The thousand Gold Coin investment no longer felt like a gamble on a foolish whim. It felt like seeding the first venture of a mind capable of seeing the world differently. A mind potentially capable of leading the Ferrum family into a new era. The soap was secondary. The mind that conceived it, the power that crafted the dispenser – that was the real asset. This investment wasn't just about potential profits; it was about fostering this unexpected brilliance, understanding its source, harnessing its potential for the good of the Duchy. He needed to know more, see more. The assessments by Elmsworth, Grimaldi, the artisans – they weren't just due diligence anymore; they were intelligence gathering on his own baffling, suddenly remarkable son.
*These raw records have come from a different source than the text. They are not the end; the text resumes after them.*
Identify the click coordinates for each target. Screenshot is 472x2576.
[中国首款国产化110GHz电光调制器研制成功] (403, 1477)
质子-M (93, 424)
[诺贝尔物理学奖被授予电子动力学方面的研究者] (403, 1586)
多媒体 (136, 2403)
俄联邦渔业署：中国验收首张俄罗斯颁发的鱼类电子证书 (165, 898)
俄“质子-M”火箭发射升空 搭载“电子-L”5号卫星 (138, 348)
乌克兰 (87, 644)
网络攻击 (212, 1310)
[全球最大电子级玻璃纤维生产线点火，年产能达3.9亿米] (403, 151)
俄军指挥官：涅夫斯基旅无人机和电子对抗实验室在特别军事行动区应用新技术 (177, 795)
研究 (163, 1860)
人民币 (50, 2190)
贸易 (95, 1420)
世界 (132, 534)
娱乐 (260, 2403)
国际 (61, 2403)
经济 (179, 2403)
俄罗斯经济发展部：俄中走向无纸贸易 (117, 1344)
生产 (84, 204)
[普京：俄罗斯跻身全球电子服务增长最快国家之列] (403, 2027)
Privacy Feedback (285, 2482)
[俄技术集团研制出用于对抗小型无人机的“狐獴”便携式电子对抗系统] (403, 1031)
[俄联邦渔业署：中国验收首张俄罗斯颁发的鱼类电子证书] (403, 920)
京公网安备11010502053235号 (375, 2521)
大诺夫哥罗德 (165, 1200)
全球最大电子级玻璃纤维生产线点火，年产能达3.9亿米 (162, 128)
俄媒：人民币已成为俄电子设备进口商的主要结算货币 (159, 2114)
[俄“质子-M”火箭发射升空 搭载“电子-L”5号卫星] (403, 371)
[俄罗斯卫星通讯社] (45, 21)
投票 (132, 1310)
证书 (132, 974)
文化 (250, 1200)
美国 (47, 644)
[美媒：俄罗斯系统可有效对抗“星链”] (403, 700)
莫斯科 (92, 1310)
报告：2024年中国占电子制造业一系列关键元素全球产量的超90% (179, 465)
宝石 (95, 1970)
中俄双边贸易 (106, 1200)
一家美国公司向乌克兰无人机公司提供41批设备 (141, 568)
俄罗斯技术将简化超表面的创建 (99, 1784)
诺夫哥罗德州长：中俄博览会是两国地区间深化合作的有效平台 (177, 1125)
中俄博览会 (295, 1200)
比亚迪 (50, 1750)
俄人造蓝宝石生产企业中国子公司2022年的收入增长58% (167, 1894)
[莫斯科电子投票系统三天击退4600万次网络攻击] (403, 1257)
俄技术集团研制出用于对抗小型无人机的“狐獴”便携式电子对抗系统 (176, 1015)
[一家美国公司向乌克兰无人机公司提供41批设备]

The future felt suddenly, unexpectedly, brighter. And it smelled faintly of rosemary.
—--
The heavy oak doors of another place, the Central Guild Hall swung inward, admitting Lloyd Ferrum into the familiar cacophony of the main chamber. The air, thick with the usual blend of sweat, ale, oiled leather, and simmering ambition, seemed to part slightly around him. It was his second visit in as many days, a frequency unheard of for the usually reclusive heir.
Heads turned. Conversations didn't just pause this time; some ceased entirely, replaced by watchful silence. The whispers were still there, frantic currents beneath the surface noise, but the tone had subtly shifted. Yesterday's open mockery, the blatant disdain fueled by jealousy over his status and his wife, had curdled into something more complex. Wary curiosity. Grudging acknowledgment. Resentment, perhaps, now sharpened by the undeniable fact that the 'drab duckling' had taken a notoriously dangerous contract – the Cursed Wool – and walked back out, apparently unscathed, leaving terrified scavengers in his wake (news, Lloyd suspected, traveled fast on the Guild grapevine, likely embellished with every telling).
Perception management, stage one: complete, Lloyd thought, a flicker of grim satisfaction warming him despite the ever-present need for more System Coins. They don't have to like me. They just need to stop assuming I'm helpless prey. He scanned the hall, noting the hardened adventurers who now met his gaze with neutral assessment rather than dismissal, the younger hopefuls whose sneers were replaced by uncertain frowns. Even the air of jealousy felt different – less dismissive, more… grudgingly intense. Good. Let them wonder.
He walked directly towards the main counter, his stride measured, confident. The same young clerk with the ink-stained fingers was on duty, looking perpetually harassed by the demands of a dozen adventurers clamoring for attention. As Lloyd approached, the clerk looked up, recognized him instantly, and his reaction was telling. No wide-eyed alarm this time. No panicked warnings or desperate attempts to dissuade him. Just a flicker of surprise at his quick return, immediately masked by professional efficiency. The clerk straightened slightly, offering a brief, almost imperceptible nod – not of deference, exactly, but of acknowledgment. An acknowledgment that Lloyd Ferrum, against all odds, was apparently capable of handling himself, at least sufficiently to survive a trip into cursed territory.